16-17 August 2013
1972 Lamborghini Jarama 400 GT
- Chassis no. 10322
Sold for $112,750
To be auctioned on Saturday, August 17, 2013
- One of six built with glass roof panels
- An elegant and rarely seen model
- Well presented for driving enjoyment
In order to comply with the increasingly stringent American safety and emissions regulations, it became necessary for Lamborghini to replace the Islero Coupe by the end of the 1960s. After Gianpaolo Dallara departed Sant’Agata, the task of crafting a replacement fell to his former assistant and now chief engineer, Paolo Stanzini. Stanzini carefully shortened the Espada’s chassis by 10.7 inches, leaving everything else intact. This platform was then dressed in husky yet angular styling by Bertone’s Marcello Gandini, with flared wheel arches, NACA hood ducts, and unique hooded headlamps, as well as a comfortable 2+2 interior.
The result was a larger car than the Islero, but the talent of Stanzini and Gandini resulted in an equal top speed of 162 mph. Some 177 of the original 400 GT models were produced between 1971 and 1973, making the Jarama one of the rarest Lamborghini models, and as a result, it is a much sought-after collector’s item today.
The car offered here is even more special, in that it is one of a believed six examples fitted with dual removable roof panels, which give it a striking and futuristic appearance, like riding in the cockpit of a jet. For more private motoring on less sunny days, the panels can be repositioned by a simple fastener. The interior is upholstered in rich tan leather, a suave counterpoint to the rather flamboyant metallic blue finish, which shows off the Jarama’s fascinating, modern lines. A wooden steering wheel, shift knob, and dashboard insert add a touch of traditional, old world luxury.
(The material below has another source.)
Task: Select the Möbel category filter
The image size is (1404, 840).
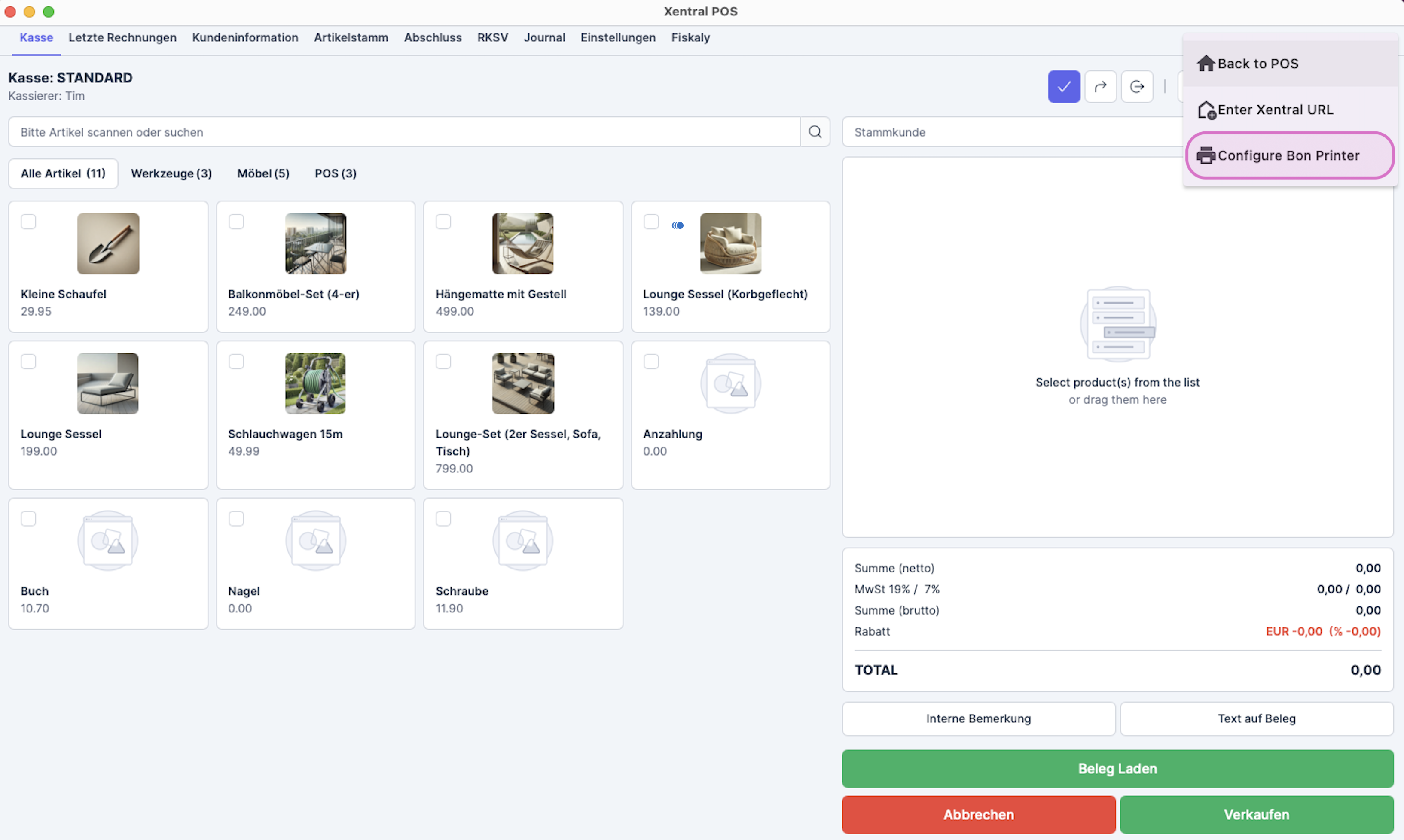Action: (x=262, y=173)
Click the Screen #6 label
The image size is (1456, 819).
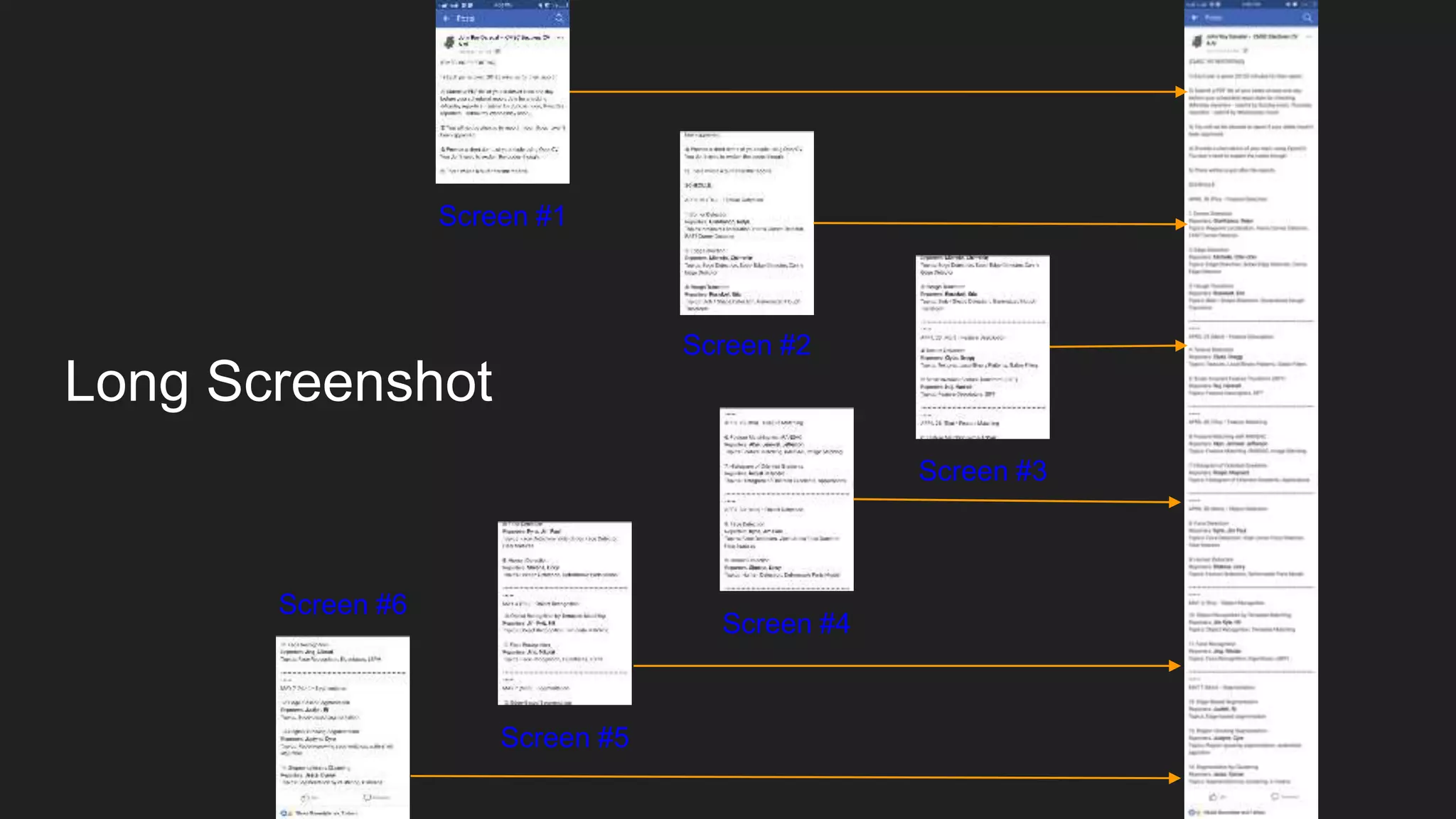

The current owner reports that this car was restored by Ultimate Motor Works, of Florida, in the early 1990s, and it was subsequently thoroughly freshened in 2006. Owned continuously as part of a major sports car collection for a quarter century, it is provided with its original sales brochure and parts manual, and it shows just over 15,000 miles. It is believed to be as authentic today as it was in 1972. This Jarama would be a superb example to drive, combining a fascinating, rarely-seen design with unusual features and a professional restoration.
AddendumContrary to the printed catalogue description, 21 Jaramas were built with glass roof panels.